# TASK INSTRUCTIONS:
In the records below, find the line that contains "Entretenimiento (117, 5)" and the line that contains "Isamar Escobar (139, 1109)", then retype exactly those two lines and every line between them.

# GIVEN RECORDS:

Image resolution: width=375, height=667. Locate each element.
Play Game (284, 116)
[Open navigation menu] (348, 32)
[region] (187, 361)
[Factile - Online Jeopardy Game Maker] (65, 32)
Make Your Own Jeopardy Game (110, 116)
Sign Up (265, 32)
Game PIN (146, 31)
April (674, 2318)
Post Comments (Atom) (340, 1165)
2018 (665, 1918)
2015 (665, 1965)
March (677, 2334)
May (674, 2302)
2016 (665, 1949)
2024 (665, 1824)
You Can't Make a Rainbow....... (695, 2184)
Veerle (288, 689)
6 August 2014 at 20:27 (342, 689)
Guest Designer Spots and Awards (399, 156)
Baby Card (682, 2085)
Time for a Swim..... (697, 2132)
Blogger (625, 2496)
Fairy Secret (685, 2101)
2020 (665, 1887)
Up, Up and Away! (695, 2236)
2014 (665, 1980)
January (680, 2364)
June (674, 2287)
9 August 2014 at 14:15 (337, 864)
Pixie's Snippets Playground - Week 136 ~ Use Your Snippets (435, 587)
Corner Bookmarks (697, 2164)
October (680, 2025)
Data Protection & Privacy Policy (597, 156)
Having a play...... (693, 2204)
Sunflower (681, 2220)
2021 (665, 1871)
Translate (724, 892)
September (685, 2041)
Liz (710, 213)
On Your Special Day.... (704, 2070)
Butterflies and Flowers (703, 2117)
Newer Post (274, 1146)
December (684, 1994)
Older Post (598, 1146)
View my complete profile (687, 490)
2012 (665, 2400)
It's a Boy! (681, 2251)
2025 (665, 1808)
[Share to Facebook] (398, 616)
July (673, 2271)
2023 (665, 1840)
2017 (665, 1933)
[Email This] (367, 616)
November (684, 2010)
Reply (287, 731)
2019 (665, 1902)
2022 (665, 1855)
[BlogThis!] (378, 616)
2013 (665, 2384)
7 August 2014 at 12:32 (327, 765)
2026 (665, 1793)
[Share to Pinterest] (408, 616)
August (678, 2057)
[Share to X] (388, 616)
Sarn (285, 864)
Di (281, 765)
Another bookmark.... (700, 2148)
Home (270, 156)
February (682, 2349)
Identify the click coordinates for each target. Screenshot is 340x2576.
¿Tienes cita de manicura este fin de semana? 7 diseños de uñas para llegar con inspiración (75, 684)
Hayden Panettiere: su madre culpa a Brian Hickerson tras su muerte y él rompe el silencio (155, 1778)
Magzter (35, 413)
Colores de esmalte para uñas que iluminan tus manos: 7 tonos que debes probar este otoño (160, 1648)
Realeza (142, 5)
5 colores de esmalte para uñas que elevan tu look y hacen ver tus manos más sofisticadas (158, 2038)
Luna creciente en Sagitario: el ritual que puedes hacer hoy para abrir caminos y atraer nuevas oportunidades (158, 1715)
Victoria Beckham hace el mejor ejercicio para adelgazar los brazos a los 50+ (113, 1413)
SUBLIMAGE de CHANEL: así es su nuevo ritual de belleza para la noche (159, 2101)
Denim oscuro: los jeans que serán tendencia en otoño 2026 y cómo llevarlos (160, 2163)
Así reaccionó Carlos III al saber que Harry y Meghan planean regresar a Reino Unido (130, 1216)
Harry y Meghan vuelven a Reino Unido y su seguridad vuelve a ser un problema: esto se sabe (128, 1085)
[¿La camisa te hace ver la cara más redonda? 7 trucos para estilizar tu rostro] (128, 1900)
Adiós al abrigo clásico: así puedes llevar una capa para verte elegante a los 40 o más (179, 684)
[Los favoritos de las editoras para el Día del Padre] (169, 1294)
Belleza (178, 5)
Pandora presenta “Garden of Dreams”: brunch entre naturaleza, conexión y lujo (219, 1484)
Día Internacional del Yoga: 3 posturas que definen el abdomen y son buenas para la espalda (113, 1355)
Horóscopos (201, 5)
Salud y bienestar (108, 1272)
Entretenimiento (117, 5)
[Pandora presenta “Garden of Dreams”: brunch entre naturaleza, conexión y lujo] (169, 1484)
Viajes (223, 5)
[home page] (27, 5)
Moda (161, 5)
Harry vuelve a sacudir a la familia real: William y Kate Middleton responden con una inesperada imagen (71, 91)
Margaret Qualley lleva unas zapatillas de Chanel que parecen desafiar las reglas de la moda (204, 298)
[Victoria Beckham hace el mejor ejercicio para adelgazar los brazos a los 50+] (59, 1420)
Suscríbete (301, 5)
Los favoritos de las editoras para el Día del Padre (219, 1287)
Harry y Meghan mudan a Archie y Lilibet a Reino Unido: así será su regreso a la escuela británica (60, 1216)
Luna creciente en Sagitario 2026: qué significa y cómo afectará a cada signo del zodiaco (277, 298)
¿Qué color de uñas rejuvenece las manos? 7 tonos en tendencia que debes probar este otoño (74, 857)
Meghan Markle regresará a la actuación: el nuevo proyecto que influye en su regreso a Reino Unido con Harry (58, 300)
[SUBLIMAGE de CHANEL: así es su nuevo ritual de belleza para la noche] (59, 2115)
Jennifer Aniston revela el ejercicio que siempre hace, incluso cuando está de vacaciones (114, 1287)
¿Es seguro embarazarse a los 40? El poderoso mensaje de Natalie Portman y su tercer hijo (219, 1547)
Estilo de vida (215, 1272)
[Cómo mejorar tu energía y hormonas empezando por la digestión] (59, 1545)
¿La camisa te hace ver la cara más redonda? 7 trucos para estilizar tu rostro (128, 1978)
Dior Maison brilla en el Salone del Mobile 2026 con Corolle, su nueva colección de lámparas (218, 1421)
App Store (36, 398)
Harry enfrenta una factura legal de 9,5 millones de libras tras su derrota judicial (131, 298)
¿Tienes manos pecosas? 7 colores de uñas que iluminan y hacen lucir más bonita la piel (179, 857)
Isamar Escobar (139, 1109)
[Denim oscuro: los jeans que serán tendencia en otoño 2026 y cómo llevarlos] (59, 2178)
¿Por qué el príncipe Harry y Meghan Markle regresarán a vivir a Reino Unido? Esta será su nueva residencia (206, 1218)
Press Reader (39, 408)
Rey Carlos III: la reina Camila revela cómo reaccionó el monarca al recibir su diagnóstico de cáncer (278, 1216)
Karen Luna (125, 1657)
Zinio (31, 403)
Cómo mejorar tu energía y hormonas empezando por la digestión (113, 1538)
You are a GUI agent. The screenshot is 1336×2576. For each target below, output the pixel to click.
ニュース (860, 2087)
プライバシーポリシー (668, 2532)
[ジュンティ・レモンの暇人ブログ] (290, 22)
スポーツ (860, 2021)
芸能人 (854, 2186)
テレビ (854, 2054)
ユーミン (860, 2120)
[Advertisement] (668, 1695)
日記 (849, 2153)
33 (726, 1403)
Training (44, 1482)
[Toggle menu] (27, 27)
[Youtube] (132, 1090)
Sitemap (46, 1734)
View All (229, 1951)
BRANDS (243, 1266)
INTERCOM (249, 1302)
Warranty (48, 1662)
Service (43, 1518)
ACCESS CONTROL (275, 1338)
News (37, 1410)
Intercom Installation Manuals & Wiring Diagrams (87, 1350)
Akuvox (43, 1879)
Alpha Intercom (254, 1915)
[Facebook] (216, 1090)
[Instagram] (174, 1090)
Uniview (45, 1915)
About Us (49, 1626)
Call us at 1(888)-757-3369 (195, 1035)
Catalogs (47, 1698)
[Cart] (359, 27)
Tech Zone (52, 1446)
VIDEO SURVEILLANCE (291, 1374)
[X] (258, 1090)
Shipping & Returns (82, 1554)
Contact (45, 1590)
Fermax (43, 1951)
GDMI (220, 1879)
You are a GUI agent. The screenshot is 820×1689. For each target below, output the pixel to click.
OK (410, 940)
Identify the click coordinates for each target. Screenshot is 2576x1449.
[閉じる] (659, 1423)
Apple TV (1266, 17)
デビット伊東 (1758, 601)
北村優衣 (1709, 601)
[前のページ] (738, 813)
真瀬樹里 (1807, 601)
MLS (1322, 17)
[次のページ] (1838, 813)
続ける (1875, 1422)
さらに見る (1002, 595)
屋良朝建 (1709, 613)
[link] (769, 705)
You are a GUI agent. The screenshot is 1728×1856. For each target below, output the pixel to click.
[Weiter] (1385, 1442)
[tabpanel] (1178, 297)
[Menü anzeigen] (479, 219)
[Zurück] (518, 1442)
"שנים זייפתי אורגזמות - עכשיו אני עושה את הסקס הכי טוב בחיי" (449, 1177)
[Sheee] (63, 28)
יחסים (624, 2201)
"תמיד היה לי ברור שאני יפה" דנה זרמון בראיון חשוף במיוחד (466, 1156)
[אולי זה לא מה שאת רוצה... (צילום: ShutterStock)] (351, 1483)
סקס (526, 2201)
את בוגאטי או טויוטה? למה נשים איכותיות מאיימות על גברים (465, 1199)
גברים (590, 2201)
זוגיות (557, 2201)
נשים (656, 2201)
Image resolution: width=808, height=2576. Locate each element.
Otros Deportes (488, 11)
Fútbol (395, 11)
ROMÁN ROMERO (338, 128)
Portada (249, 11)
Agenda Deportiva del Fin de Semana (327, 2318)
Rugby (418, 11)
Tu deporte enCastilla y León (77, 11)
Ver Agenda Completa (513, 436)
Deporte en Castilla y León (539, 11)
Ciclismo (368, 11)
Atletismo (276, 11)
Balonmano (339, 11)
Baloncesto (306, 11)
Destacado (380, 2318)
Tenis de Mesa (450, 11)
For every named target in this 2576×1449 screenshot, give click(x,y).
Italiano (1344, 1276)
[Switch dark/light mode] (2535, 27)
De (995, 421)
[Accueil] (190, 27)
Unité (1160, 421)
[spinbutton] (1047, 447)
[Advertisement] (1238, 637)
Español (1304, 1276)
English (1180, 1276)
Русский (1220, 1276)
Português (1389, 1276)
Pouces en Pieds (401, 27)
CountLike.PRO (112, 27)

# ANSWER SPACE:
Entretenimiento (117, 5)
[Pandora presenta “Garden of Dreams”: brunch entre naturaleza, conexión y lujo] (169, 1484)
Viajes (223, 5)
[home page] (27, 5)
Moda (161, 5)
Harry vuelve a sacudir a la familia real: William y Kate Middleton responden con una inesperada imagen (71, 91)
Margaret Qualley lleva unas zapatillas de Chanel que parecen desafiar las reglas de la moda (204, 298)
[Victoria Beckham hace el mejor ejercicio para adelgazar los brazos a los 50+] (59, 1420)
Suscríbete (301, 5)
Los favoritos de las editoras para el Día del Padre (219, 1287)
Harry y Meghan mudan a Archie y Lilibet a Reino Unido: así será su regreso a la escuela británica (60, 1216)
Luna creciente en Sagitario 2026: qué significa y cómo afectará a cada signo del zodiaco (277, 298)
¿Qué color de uñas rejuvenece las manos? 7 tonos en tendencia que debes probar este otoño (74, 857)
Meghan Markle regresará a la actuación: el nuevo proyecto que influye en su regreso a Reino Unido con Harry (58, 300)
[SUBLIMAGE de CHANEL: así es su nuevo ritual de belleza para la noche] (59, 2115)
Jennifer Aniston revela el ejercicio que siempre hace, incluso cuando está de vacaciones (114, 1287)
¿Es seguro embarazarse a los 40? El poderoso mensaje de Natalie Portman y su tercer hijo (219, 1547)
Estilo de vida (215, 1272)
[Cómo mejorar tu energía y hormonas empezando por la digestión] (59, 1545)
¿La camisa te hace ver la cara más redonda? 7 trucos para estilizar tu rostro (128, 1978)
Dior Maison brilla en el Salone del Mobile 2026 con Corolle, su nueva colección de lámparas (218, 1421)
App Store (36, 398)
Harry enfrenta una factura legal de 9,5 millones de libras tras su derrota judicial (131, 298)
¿Tienes manos pecosas? 7 colores de uñas que iluminan y hacen lucir más bonita la piel (179, 857)
Isamar Escobar (139, 1109)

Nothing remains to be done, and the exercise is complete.